RustProof Labs: blogging for education (logo)

Round Two: Partitioning OpenStreetMap

By Ryan Lambert -- Published February 26, 2021

A few weeks ago I decided to seriously consider Postgres' declarative table partitioning for our OpenStreetMap data. Once the decision was made to investigate this option, I outlined our use case with requirements to keep multiple versions of OpenStreetMap data over time. That process helped draft my initial plan for how to create and manage the partitioned data. When I put the initial code to the test I found a snag and adjusted the plan.

This post shows a working example of how to partition OpenStreetMap data loaded using PgOSM-Flex.

TLDR

Spoiler alert!

It works, I love it! I am moving forward with the plan outlined in this post. Some highlights from testing with Colorado sized data:

Setup new partition

At the end of the previous post I had decided to simplify and use only the osm_date for the partition key. The following code creates the new partitioned table, still using the LIST based approach.

CREATE SCHEMA osmp;
COMMENT ON SCHEMA osmp IS 'Objects for partitioned OpenStreetMap data';

CREATE TABLE osmp.road_line (
    osm_id BIGINT NOT NULL,
    osm_type TEXT NOT NULL,
    "name" TEXT NULL,
    "ref" TEXT NULL,
    maxspeed INT NULL,
    oneway SMALLINT NULL,
    layer INT NOT NULL,
    tunnel TEXT NULL,
    bridge TEXT NULL,
    major BOOLEAN NOT NULL,
    route_foot BOOLEAN NULL,
    route_cycle BOOLEAN NULL,
    route_motor BOOLEAN NULL,
    geom GEOMETRY(LINESTRING, 3857) NULL,
    osm_date DATE NOT NULL,
    CONSTRAINT pk_osm_road_line_osm_id_osm_date
        PRIMARY KEY (osm_date, osm_id)
) PARTITION BY LIST (osm_date)
;
COMMENT ON TABLE osmp.road_line IS 'Partitioned OpenStreetMap roads, structure matches PgOSM-Flex v0.1.1.';

The steps to add new partition using the osm_date for the partition key are below. Add the osm_date column, update, and set NOT NULL.

ALTER TABLE osm.road_line ADD osm_date DATE NULL;

UPDATE osm.road_line r
    SET osm_date = f.osm_date
    FROM osm.pgosm_flex f 
    WHERE r.osm_date IS NULL
;

ALTER TABLE osm.road_line
    ALTER COLUMN osm_date
    SET NOT NULL;

Remove the original single column PRIMARY KEY and create a new PRIMARY KEY to include the osm_date partition key.

ALTER TABLE osm.road_line
    DROP CONSTRAINT pk_osm_road_line_osm_id
;
ALTER TABLE osm.road_line
    ADD CONSTRAINT pk_osm_road_line_osm_date_osm_id
    PRIMARY KEY (osm_date, osm_id)
;

Earlier when the osm_date column was added and populated it resulted in rows being rewritten, thus bloating existing indexes on the osm.road_line table.

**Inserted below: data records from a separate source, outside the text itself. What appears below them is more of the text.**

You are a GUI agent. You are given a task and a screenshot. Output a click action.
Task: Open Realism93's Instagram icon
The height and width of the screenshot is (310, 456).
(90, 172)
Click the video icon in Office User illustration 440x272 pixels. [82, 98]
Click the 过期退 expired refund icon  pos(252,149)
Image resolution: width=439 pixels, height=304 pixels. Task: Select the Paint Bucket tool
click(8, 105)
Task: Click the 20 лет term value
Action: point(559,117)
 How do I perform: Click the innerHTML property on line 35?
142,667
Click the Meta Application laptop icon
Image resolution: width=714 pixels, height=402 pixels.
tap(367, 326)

Reindex the table.

REINDEX TABLE osm.road_line;

The previous post showed a query to look at index sizes. Before making any changes to the road_line table, the GIST index road_line_geom_idx took 44 MB on disk.

┌────────┬───────────┬──────────────────────────┬────────────┬──────────────────┐
│ s_name │  t_name   │        index_name        │ index_size │ index_size_bytes │
╞════════╪═══════════╪══════════════════════════╪════════════╪══════════════════╡
│ osm    │ road_line │ road_line_geom_idx       │ 44 MB      │         45875200 │
└────────┴───────────┴──────────────────────────┴────────────┴──────────────────┘

After creating and populating the osm_date column the index has more than doubled in size as seen in the following table. The above REINDEX TABLE command will resolve this index bloat.

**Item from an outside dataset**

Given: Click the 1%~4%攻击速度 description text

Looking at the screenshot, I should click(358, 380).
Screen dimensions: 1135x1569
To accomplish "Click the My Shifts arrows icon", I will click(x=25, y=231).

┌────────┬───────────┬────────────────────┬────────────┬──────────────────┐
│ s_name │  t_name   │     index_name     │ index_size │ index_size_bytes │
╞════════╪═══════════╪════════════════════╪════════════╪══════════════════╡
│ osm    │ road_line │ road_line_geom_idx │ 91 MB      │         95731712 │
└────────┴───────────┴────────────────────┴────────────┴──────────────────┘

Create the CHECK CONSTRAINT before attaching the partition to avoid a SHARE UPDATE EXCLUSIVE lock on the parent table. Delete the CHECK after attaching because it is redundant.

ALTER TABLE osm.road_line
    ADD CONSTRAINT ck_osm_co_road_line_partition
    CHECK ( osm_date = '2021-02-24' )
;

ALTER TABLE osmp.road_line
    ATTACH PARTITION osm.road_line
    FOR VALUES IN ( '2021-02-24' )
;

ALTER TABLE osm.road_line
    DROP CONSTRAINT ck_osm_co_road_line_partition;

With the new table attached, that completes the standard steps that benefit from the osm schema name. Rename the schema to make room for future data loads.

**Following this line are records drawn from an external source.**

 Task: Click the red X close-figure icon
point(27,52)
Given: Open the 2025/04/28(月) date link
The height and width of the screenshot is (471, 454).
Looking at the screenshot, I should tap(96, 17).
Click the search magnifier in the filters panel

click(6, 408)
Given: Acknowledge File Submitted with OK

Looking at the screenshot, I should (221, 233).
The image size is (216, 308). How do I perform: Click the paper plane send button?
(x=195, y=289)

ALTER SCHEMA osm RENAME TO osm_20200224;

Verify Query performance

While query performance is not the reason I decided to give partitioning a try, it is important to ensure partitioning does not severely degrade performance. Luckily, performance against the partitioned tables are generally as fast, if not faster, than using the "stacked" method. The plans from one query counting major roads shows the partitioned query runs 75% faster than the same query on the stacked table.

The partitioned query uses the index on the major column while the stacked query chooses not to use it.

Data loading

My initial testing shows that the preparation for partitioned OpenStreetMap data takes 20% longer on the wall-clock. The reality is, that wall clock time does not matter that much. Preliminary testing on larger regions shows that the pattern seems to hold as data sizes increases.

WAL generated during import

A more important way to look at the impact of this data ingestion is to examine how much WAL is generated. One way to check this is to make a note of the current WAL location before the load and check it again after the load. The pg_current_wal_lsn() function can be used to track this. For easy reuse I'll save the results of pg_current_wal_lsn() to a table.

DROP TABLE IF EXISTS wal_check;
CREATE UNLOGGED TABLE wal_check AS
SELECT pg_current_wal_lsn() AS wal_lsn
;

Query the table to see the recorded position, it does not mean much to us humans.

SELECT * FROM wal_check;

┌─────────────┐
│   wal_lsn   │
╞═════════════╡
│ 12/4C4D7F60 │
└─────────────┘

After saving the position of the WAL, I loaded a new Colorado partition. The following query reports how much WAL has been generated since the above query was ran, this shows 623 MB of WAL was generated.

SELECT pg_size_pretty(pg_current_wal_lsn() - w.wal_lsn) AS wal_size
    FROM wal_check w
;

┌──────────┐
│ wal_size │
╞══════════╡
│ 623 MB   │
└──────────┘

Next I dropped and recreated the table tracking WAL position and loaded the same batch of Colorado data to the stacked tabled. Loading the stacked table generated 751 MB of WAL.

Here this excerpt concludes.